> **Given text**:

[Start of Attachment]

Subcellular localization of retromer components in 3T3-L1 adipocytes. A, the crude microsomal membranes of 3T3-L1 adipocytes stimulated without or with 100 nm insulin for 30 min were separated by 15–45% (w/w) sucrose density gradient centrifugation as described under “Experimental Procedures.” Fractions were collected and subjected to immunoblotting for GLUT4, Vps35, SNX2, and the indicated organelle marker proteins: Syntaxin 6 (the trans-Golgi network), early endosome antigen 1 (EEA1) (early endosome), Na,K-ATPase (the plasma membrane), and pyruvate dehydrogenase (PDH) (mitochondria). The top panel depicts the concentration (% (w/w)) of sucrose. B, the LDM membranes from 3T3-L1 adipocytes stimulated without or with 100 nm insulin for 30 min were analyzed by iodixanol gradient centrifugation. Fractions were subjected to immunoblotting for the indicated proteins. End, endosome. C, the amounts of retromer components in the LDM fraction (upper left panel) or the total lysate (upper right panel) of 3T3-L1 adipocytes stimulated without or with 100 nm insulin for 30 min were analyzed by immunoblotting. The lower panel shows the relative amount (percentage of basal) of retromer components in the LDM fraction of insulin-stimulated cells. Results are the mean ± S.E. (n = 3). Error bars represent S.E. D, the amounts of sortilin or the transferrin receptor (TfR) co-immunoprecipitated (IP) with Vps35 from the lysates of 3T3-L1 adipocytes stimulated without or with 100 nm insulin for 30 min were analyzed by immunoblotting.
Retromer Regulates GLUT4 Amount
To clarify the role of retromer in GLUT4 trafficking, we knocked down Vps26 with siRNA. As depicted in Fig. 3A, Vps26 depletion decreased GLUT4 amount by ∼60%, which was comparable and not additive with the effect of insulin. Vps26 knockdown also decreased vesicle-associated membrane protein-2, a vesicle SNARE in the GLUT4-containing vesicles (26, 27), whereas sortilin was less sensitive to Vps26 knockdown, suggesting that vesicle-associated membrane protein-2 and sortilin may be differentially regulated by Vps26. On the other hand, overexpression of Vps26 caused an increase in the GLUT4 amount (Fig. 3B), although insulin still down-regulated GLUT4 to the same level as in control cells. Likewise, Vps35 overexpression had a similar effect on GLUT4 (data not shown). These data indicated that retromer plays a pivotal role in the maintenance of the GLUT4 amount in the basal state (without insulin stimulation) possibly by retrieving the glucose transporter from the endosome-to-lysosome degradative flow. These findings also suggested that insulin-induced retromer dissociation from the LDM membrane might be relevant to accelerated sorting of GLUT4 to the lysosomes.

[End of Attachment]

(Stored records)

[Start of Attachment]

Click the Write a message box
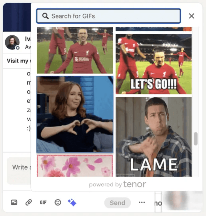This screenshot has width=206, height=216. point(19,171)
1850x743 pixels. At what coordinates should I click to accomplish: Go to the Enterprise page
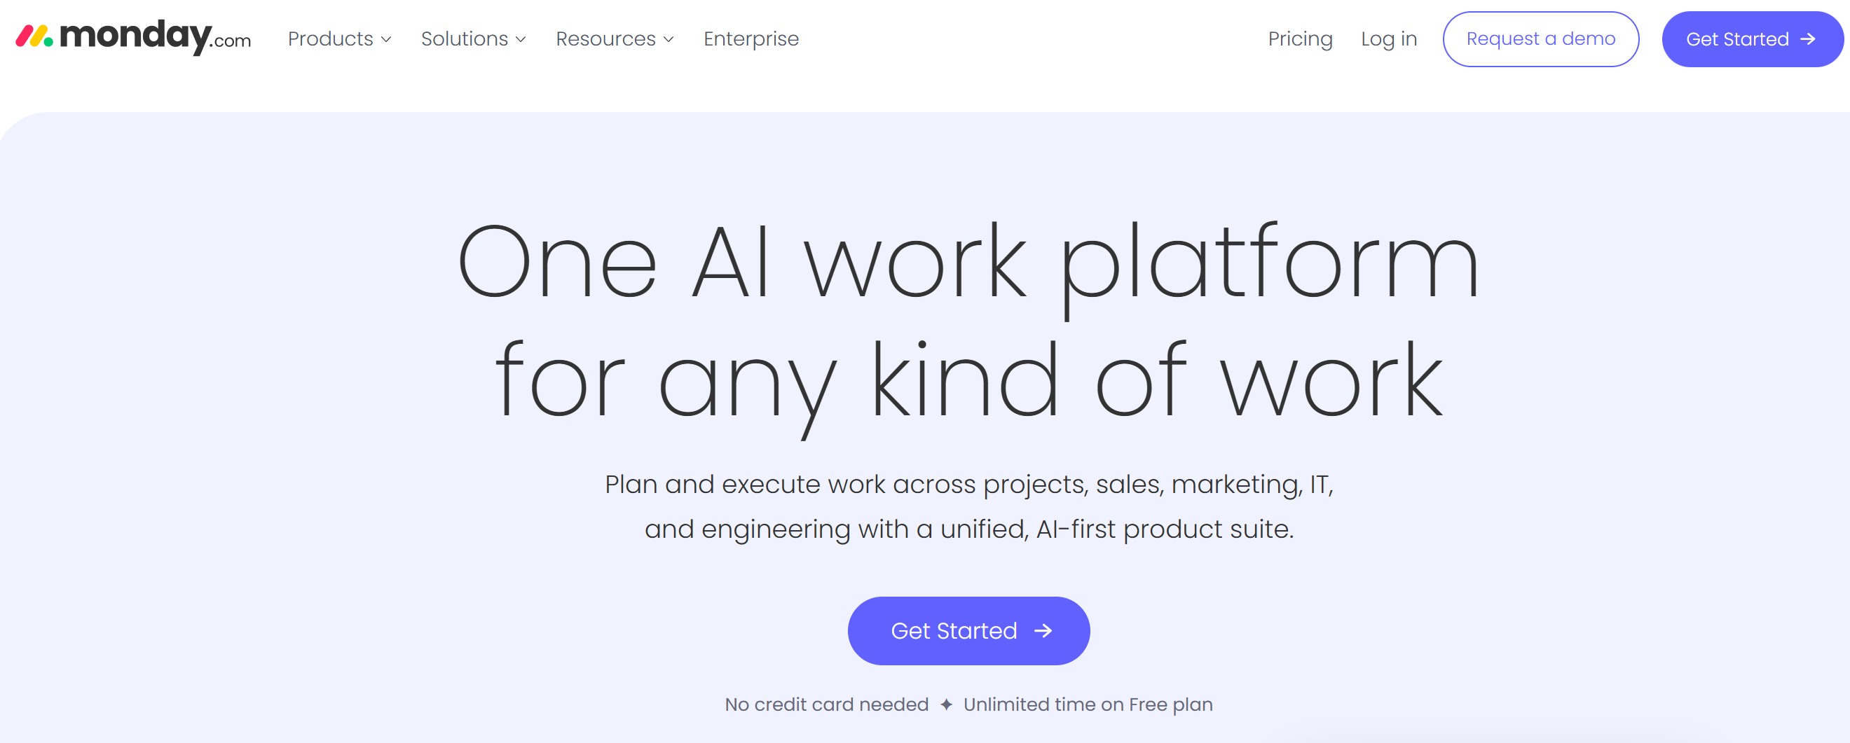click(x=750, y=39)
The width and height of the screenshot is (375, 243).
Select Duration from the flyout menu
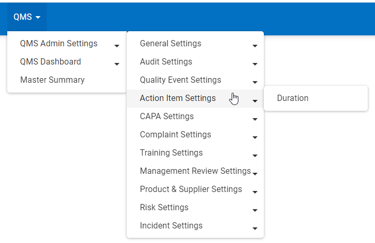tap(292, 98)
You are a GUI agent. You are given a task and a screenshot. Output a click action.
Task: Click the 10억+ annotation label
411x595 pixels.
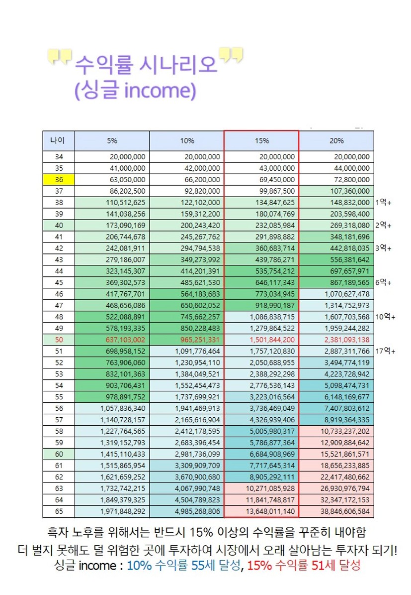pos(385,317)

[End of Attachment]
[Start of Attachment]

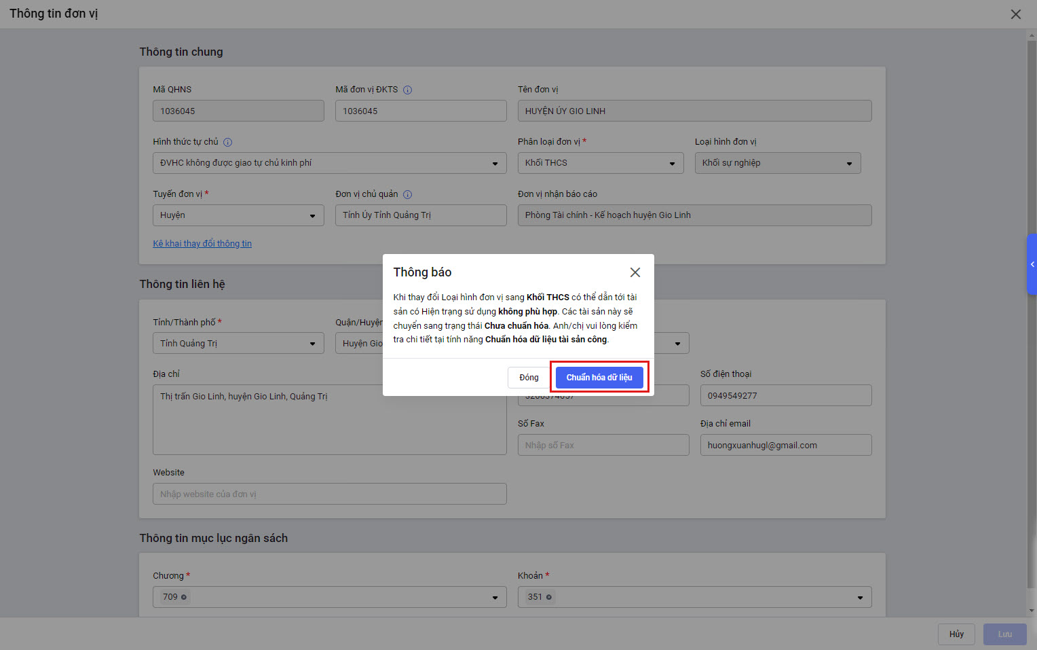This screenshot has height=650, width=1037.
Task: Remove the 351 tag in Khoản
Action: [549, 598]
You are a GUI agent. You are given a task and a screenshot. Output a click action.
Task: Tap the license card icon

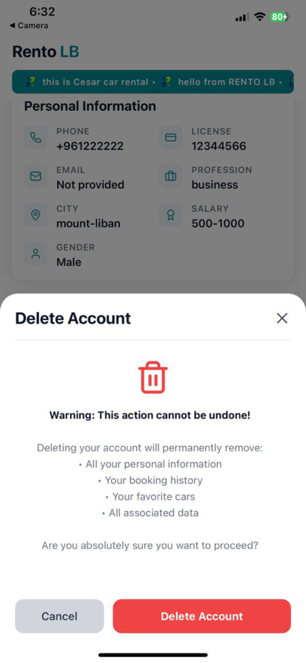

[End of Attachment]
[Start of Attachment]

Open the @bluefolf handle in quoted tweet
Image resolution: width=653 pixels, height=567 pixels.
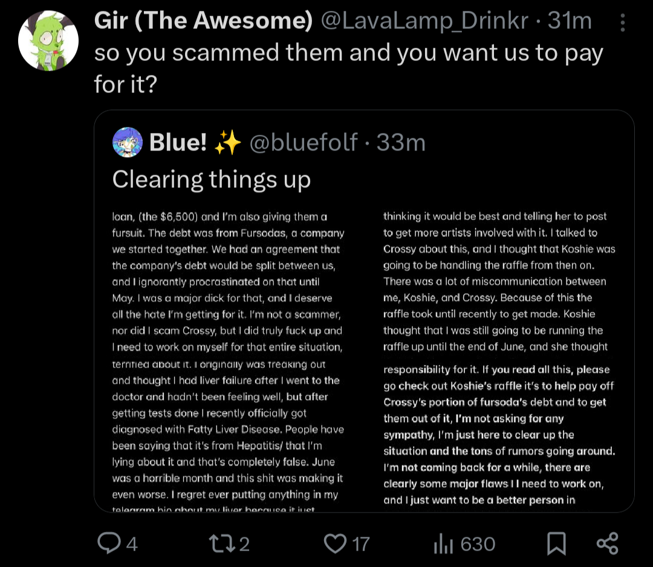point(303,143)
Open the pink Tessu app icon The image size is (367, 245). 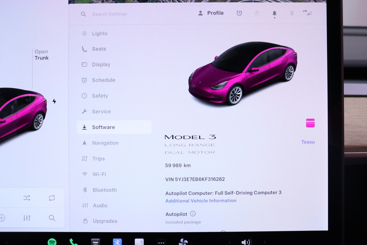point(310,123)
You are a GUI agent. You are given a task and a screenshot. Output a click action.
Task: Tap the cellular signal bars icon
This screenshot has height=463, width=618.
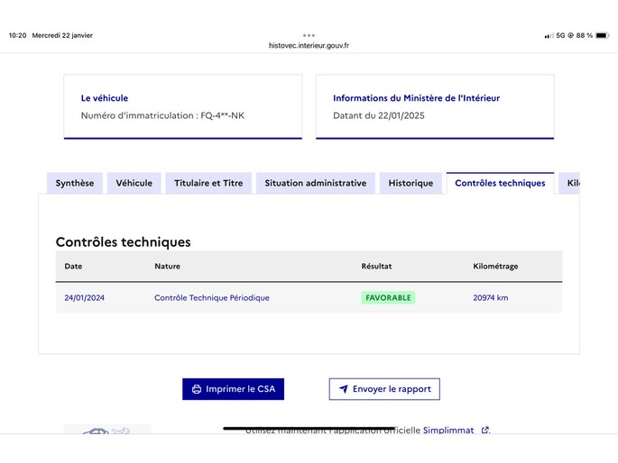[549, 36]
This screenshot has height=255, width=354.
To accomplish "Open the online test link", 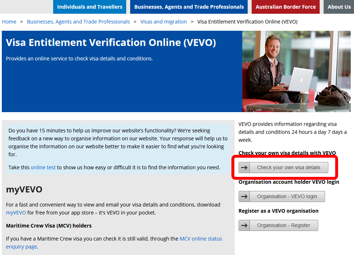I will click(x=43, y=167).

[End of Attachment]

> **Set of tasks**:
**A.** In the text on retromer and GLUT4, by about how much did Vps26 depletion decrease the GLUT4 amount?
**B.** List each organelle marker protein named in the retromer and GLUT4 text, with the compartment it marks.
**C.** Continue the text on retromer and GLUT4 from where it stops.

> **Answers per task**:
**A.** By about 60%.

**B.**
- Syntaxin 6: trans-Golgi network
- Early endosome antigen 1 (EEA1): early endosome
- Na,K-ATPase: plasma membrane
- Pyruvate dehydrogenase (PDH): mitochondria

**C.**
FIGURE 3.
Effects of Vps26 knockdown and overexpression on the GLUT4 Amount. A, 3T3-L1 adipocytes were transfected with 20 nmol of non-silencing (Control) or Vps26-silencing siRNA (siVps26) by electroporation. After incubation for 24 h, cells were stimulated without or with 500 nm insulin for 4 h. The cells were lysed and subjected to immunoblotting for the indicated proteins. Representative immunoblot data (left panel) and the relative amounts of GLUT4 (right panel) shown as the percentage of the control value (control cells without insulin) are depicted. Results are the mean ± S.E. (n = 4). *, p < 0.05 (versus control). B, 3T3-L1 adipocytes were transfected by electroporation with 30 μg of pcDNA3.1 vector alone (Control) or containing Vps26-myc cDNA. After incubation for 24 h, cells were stimulated without or with 500 nm insulin for 4 h before immunoblotting for GLUT4. Representative immunoblot data (upper panel) and the relative amounts of GLUT4 shown as the percentage of the control value (control cells without insulin)) (lower panel) are depicted. Results are the mean ± S.E. (n = 4). *, p < 0.05 (versus control). Error bars represent S.E. OX, overexpression.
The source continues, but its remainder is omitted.